SACA: Selective Attention-Based Clustering Algorithm
Meysam Shirdel Bilehsavar, Razieh Ghaedi, Samira Seyed Taheri, Xinqi Fan, Christian O'Reilly
TL;DR
The paper tackles the challenge of parameter tuning in density-based clustering by introducing SACA, a Selective Attention-Based Clustering Algorithm that derives a data-driven pruning threshold to isolate high-density cluster cores and then reintegrates sparse points. It combines a principled core-extraction phase with flexible reintegration (via nearest-neighbor or centroid-based assignment) and an intuitive Attention Selectivity Coefficient for multi-level pattern discovery. Across 16 benchmark datasets and six metrics, SACA demonstrates robust, accurate performance with minimal tuning, outperforming DBSCAN, HDBSCAN, and OPTICS in many scenarios. The approach emphasizes interpretability and practicality, offering memory-time trade-offs (including a KD-tree variant) and outlining directions for memory-efficient and noise-adaptive extensions.
Abstract
Clustering algorithms are fundamental tools across many fields, with density-based methods offering particular advantages in identifying arbitrarily shaped clusters and handling noise.

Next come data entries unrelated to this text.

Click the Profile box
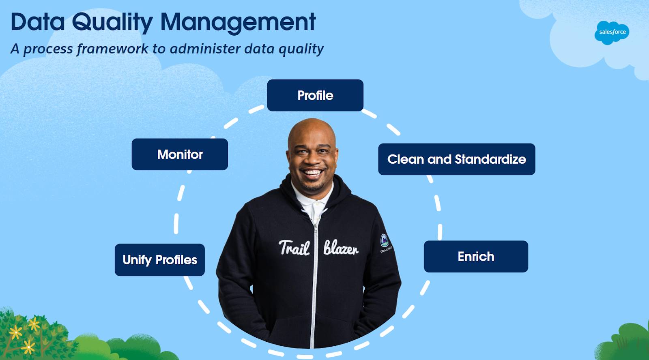(315, 95)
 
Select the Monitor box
(180, 154)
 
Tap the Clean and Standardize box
(456, 159)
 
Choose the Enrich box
(476, 257)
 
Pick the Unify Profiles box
(160, 260)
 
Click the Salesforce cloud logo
(612, 32)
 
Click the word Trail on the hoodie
(294, 248)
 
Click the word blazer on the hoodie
(341, 248)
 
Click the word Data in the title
(38, 22)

However, their effectiveness is often limited by the requirement of critical parameter tuning by users, which typically requires significant domain expertise. This paper introduces a novel density-based clustering algorithm loosely inspired by the concept of selective attention, designed to minimize reliance on parameter tuning for most applications. The proposed method computes an adaptive threshold to exclude sparsely distributed points and outliers, constructs an initial cluster framework, and subsequently reintegrates the filtered points to refine the final results. Extensive experiments on diverse benchmark datasets demonstrate the robustness, accuracy, and ease of use of the proposed approach, establishing it as a powerful alternative to conventional density-based clustering techniques.